▶ _PROBLEM STATEMENT_: Give the number of lines in the entries below that contain "selection". Write nothing besides it.

- - - - -

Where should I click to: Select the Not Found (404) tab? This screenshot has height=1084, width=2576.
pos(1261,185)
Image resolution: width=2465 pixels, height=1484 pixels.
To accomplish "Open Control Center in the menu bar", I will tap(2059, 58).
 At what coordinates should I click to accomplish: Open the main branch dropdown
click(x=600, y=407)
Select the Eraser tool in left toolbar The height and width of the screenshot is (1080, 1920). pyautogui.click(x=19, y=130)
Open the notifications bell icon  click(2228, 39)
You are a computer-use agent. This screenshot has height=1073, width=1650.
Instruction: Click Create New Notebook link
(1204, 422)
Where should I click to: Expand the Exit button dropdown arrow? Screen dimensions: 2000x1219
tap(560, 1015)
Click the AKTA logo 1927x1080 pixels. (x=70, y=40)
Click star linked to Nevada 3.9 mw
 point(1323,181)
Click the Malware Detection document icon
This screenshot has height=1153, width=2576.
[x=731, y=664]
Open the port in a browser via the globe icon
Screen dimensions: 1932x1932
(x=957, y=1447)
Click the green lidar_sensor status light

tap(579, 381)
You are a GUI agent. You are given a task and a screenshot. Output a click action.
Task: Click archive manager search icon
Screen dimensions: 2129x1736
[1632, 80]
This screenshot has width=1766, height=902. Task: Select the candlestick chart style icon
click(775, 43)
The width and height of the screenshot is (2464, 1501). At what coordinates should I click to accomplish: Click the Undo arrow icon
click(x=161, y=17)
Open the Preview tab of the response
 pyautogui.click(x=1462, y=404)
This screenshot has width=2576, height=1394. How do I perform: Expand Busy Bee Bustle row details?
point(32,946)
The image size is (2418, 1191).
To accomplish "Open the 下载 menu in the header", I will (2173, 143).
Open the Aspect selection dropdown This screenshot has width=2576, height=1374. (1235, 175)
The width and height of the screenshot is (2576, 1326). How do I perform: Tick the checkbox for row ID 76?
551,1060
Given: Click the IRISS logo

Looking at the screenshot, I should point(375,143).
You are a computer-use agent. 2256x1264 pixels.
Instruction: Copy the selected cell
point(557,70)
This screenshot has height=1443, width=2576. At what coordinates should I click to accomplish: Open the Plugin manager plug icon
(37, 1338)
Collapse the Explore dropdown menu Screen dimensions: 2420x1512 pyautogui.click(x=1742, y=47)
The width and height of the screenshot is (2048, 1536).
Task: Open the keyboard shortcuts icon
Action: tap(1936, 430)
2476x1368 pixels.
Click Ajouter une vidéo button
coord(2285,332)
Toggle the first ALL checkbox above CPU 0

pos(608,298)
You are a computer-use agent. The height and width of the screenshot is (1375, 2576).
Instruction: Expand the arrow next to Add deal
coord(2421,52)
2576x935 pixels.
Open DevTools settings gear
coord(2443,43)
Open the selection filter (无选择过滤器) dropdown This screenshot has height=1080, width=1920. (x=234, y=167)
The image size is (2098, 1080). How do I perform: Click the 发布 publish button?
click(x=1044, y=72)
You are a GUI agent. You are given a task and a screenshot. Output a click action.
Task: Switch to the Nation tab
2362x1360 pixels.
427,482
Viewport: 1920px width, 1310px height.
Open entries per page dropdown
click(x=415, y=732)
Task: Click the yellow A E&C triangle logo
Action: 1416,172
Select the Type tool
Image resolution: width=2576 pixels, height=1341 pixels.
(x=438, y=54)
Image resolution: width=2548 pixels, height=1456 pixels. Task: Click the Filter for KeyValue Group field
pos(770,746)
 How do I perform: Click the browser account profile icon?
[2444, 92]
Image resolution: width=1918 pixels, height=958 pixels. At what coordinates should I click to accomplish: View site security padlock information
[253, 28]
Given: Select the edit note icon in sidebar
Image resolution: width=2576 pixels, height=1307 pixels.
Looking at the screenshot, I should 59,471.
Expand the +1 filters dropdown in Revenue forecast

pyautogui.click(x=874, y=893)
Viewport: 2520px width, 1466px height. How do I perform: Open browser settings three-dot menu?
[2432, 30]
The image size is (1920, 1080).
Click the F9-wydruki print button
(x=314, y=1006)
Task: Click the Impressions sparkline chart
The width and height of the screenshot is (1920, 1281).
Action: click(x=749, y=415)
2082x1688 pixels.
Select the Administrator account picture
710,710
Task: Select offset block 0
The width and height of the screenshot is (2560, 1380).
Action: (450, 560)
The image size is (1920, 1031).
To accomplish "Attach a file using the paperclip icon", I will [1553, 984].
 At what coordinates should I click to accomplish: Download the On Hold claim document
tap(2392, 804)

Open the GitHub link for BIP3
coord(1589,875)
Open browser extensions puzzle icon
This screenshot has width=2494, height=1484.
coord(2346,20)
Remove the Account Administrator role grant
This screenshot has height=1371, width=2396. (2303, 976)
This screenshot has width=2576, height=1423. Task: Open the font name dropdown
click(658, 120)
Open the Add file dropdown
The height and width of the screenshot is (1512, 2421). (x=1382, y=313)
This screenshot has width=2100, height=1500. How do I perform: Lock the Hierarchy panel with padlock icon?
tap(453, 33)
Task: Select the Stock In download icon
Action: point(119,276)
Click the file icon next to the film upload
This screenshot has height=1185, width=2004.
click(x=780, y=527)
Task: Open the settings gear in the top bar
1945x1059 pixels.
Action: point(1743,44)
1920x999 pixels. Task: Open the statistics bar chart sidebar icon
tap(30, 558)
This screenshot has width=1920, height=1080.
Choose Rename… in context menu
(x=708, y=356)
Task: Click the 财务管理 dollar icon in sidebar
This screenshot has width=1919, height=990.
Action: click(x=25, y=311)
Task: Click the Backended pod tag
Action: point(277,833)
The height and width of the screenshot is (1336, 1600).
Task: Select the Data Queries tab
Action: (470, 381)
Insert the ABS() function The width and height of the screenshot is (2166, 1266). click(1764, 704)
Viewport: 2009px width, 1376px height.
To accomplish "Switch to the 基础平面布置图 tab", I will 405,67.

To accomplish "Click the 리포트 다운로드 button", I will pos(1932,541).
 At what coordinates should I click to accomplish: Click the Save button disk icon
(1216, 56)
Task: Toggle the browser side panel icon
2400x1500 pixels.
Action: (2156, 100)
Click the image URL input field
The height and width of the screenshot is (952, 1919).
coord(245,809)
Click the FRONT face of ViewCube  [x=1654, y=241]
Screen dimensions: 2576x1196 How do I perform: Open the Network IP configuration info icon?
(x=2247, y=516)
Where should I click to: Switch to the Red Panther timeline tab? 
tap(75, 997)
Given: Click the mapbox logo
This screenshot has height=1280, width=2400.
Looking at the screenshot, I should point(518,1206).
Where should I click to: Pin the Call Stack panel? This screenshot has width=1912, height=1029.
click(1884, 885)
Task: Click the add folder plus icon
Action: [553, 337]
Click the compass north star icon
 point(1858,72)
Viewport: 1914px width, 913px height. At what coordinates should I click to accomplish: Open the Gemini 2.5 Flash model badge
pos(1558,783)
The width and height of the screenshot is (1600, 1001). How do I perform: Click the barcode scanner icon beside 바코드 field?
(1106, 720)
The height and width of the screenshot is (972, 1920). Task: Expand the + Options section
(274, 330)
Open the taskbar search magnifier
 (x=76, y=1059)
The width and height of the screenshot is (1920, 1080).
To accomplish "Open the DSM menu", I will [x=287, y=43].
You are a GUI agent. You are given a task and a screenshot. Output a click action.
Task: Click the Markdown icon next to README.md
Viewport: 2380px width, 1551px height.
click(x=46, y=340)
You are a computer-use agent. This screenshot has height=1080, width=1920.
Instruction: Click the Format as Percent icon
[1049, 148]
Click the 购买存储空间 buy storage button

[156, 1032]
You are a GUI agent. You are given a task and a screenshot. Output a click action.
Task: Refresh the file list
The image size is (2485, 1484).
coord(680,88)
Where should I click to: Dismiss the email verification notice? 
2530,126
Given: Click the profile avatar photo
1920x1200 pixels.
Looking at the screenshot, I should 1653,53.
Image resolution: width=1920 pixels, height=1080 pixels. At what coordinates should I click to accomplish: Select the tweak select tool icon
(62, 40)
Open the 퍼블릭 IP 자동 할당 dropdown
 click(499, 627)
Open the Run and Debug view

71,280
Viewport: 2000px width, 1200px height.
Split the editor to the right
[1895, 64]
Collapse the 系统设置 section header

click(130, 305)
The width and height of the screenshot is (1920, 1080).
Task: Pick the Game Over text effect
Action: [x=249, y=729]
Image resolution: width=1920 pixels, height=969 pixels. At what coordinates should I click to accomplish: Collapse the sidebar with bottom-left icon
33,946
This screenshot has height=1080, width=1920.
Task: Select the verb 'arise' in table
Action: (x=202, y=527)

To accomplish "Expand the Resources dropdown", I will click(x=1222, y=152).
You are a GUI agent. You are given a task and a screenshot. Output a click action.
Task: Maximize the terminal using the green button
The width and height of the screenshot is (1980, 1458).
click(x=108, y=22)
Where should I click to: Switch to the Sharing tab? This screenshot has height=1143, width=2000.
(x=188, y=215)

- - - - -

▶ _SOLUTION TO THE PROBLEM_: 2